Long-term food intake regulation is essential in food-weight management. The hormone leptin appears to be involved in long-term food intake regulation. Leptin is synthesized mainly by adipose tissue; it acts through receptors present in afferent visceral nerves and the hypothalamic arcuate nucleus, whose neurons are capable of expressing and releasing neuropep-tide Y and agouti-related protein which activate ingestive behavior through the paraventricular nucleus.
Plasma leptin concentrations correlate positively with total body fat stores (Sinha et al., 1996). An energy deficit of more than 24 h leads to decreases of plasma leptin concentration (Boden et al., 1996), whereas an energy surplus of more than 24 h results in increased leptin concentrations (Kolaczynski et al., 1996). Plasma leptin is negatively correlated with appetite and food intake when the energy balance is severely disturbed (Keim et al., 1998; Chin-Chance et al., 2000).
When subjects are in energy balance, the relation between leptin concentrations and food intake and appetite is less clear (Karhunen et al., 1997; Joannic et al., 1998; Romon et al., 1999).

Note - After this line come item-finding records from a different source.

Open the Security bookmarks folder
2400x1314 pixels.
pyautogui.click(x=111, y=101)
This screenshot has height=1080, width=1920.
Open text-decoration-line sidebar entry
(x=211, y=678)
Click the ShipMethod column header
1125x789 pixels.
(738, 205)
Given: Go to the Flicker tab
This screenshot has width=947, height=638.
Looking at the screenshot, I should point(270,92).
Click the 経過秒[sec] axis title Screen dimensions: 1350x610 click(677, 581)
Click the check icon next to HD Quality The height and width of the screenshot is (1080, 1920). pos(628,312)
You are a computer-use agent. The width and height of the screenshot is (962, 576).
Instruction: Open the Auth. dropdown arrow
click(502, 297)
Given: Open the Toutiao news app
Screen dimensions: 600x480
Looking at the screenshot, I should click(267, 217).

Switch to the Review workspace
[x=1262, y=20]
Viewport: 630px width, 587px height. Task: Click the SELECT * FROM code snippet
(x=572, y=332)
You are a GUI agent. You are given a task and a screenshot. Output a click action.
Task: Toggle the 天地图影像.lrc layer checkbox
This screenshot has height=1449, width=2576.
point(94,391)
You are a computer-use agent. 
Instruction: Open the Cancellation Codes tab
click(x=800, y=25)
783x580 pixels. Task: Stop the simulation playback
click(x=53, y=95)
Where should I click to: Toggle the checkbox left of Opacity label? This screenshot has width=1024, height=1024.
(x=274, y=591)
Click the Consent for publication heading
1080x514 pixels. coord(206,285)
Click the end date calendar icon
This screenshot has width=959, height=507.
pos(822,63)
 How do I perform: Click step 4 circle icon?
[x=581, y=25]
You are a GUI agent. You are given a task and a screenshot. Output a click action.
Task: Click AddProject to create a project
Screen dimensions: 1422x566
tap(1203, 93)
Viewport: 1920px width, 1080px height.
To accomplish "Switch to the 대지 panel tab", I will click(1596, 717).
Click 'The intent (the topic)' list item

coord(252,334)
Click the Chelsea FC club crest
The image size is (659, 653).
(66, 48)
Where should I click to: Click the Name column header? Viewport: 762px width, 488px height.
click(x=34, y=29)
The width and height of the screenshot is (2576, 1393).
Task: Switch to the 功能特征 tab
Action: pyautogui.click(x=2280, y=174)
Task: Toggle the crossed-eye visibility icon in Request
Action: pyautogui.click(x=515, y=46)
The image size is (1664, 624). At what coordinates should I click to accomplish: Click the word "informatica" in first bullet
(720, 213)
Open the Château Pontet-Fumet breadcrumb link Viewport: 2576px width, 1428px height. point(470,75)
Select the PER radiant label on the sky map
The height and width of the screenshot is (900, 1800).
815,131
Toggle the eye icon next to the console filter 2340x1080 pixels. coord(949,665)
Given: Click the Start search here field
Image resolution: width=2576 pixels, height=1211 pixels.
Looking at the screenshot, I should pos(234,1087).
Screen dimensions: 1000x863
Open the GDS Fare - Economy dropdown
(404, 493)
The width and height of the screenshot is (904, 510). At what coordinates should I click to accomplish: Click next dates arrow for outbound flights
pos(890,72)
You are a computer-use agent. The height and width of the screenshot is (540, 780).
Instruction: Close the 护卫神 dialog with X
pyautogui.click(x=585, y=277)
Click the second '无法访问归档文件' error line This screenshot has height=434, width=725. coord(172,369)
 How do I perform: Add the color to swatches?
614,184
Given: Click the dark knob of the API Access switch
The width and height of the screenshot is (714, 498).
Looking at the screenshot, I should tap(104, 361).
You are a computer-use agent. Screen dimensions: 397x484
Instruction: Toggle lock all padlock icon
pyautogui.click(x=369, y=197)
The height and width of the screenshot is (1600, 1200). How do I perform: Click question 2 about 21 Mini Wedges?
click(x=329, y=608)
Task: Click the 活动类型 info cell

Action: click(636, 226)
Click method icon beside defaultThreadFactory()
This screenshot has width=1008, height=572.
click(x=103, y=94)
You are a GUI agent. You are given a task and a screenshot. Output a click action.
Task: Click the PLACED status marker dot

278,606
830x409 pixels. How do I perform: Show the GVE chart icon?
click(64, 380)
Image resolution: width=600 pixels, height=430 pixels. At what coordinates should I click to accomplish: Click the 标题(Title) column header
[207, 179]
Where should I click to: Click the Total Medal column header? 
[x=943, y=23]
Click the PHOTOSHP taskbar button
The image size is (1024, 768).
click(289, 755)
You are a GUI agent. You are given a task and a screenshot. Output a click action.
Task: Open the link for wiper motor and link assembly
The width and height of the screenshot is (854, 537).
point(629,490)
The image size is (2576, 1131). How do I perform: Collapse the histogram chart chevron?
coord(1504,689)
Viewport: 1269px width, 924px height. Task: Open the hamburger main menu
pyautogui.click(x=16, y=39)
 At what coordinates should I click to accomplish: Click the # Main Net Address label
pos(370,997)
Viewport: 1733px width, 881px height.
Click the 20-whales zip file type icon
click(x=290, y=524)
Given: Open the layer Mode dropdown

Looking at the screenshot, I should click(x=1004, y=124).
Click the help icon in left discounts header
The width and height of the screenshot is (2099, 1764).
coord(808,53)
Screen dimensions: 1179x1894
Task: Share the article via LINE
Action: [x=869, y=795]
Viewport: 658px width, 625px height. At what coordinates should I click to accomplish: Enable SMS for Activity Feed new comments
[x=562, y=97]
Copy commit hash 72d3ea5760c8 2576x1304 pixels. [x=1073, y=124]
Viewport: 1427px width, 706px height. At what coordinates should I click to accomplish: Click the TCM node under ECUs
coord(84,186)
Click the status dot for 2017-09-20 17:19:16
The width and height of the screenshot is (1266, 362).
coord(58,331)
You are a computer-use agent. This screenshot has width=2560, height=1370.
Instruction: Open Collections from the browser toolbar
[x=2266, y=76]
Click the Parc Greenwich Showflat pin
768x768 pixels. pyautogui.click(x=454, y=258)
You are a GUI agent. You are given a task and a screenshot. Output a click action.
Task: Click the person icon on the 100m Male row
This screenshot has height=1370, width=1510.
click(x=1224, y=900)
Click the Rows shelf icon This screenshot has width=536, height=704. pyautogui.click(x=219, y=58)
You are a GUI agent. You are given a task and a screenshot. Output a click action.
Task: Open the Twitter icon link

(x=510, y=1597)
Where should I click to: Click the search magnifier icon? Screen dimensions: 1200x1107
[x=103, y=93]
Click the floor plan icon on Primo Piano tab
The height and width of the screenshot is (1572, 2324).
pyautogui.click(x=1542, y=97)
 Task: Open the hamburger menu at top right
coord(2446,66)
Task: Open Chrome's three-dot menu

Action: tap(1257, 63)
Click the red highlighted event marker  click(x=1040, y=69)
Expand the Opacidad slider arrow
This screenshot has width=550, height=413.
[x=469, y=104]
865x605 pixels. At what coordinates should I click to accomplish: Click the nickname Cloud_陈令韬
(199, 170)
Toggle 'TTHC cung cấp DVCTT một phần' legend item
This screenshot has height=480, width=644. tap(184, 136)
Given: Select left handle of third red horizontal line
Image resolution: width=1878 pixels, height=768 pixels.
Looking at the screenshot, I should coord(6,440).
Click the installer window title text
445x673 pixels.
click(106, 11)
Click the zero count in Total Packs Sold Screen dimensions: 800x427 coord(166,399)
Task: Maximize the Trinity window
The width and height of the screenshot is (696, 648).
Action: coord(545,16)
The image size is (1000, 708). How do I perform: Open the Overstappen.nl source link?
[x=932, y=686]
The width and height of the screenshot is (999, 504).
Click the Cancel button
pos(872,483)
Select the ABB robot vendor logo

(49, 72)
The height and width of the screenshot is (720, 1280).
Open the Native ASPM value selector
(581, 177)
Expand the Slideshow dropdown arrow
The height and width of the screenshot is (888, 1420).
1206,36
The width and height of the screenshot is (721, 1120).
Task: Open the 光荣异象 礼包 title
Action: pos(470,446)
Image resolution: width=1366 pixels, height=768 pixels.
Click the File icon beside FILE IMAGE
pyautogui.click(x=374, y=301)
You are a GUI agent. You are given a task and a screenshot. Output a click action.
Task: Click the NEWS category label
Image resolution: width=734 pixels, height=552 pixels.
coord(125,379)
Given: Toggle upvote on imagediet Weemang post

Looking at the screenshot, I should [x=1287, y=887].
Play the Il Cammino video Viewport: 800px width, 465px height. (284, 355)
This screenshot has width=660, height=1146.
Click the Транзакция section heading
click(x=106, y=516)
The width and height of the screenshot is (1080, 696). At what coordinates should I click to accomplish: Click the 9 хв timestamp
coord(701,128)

Therefore, leptin seems to have a role in the regulation of food intake when energy stores are depleted or increased, rather than during energy balance.
The balance and interaction between anorexigenic (e.g. CCK, PYY) and orexigenic (ghrelin) factors originating from the gastrointestinal tract appear to play an important role in short-term regulation of food intake. An impairment of this balance may result in disorders of feeding behavior and weight gain (obesity) or weight loss (cachexia). Understanding this balance is essential in developing foods that help people maintain a healthy body weight.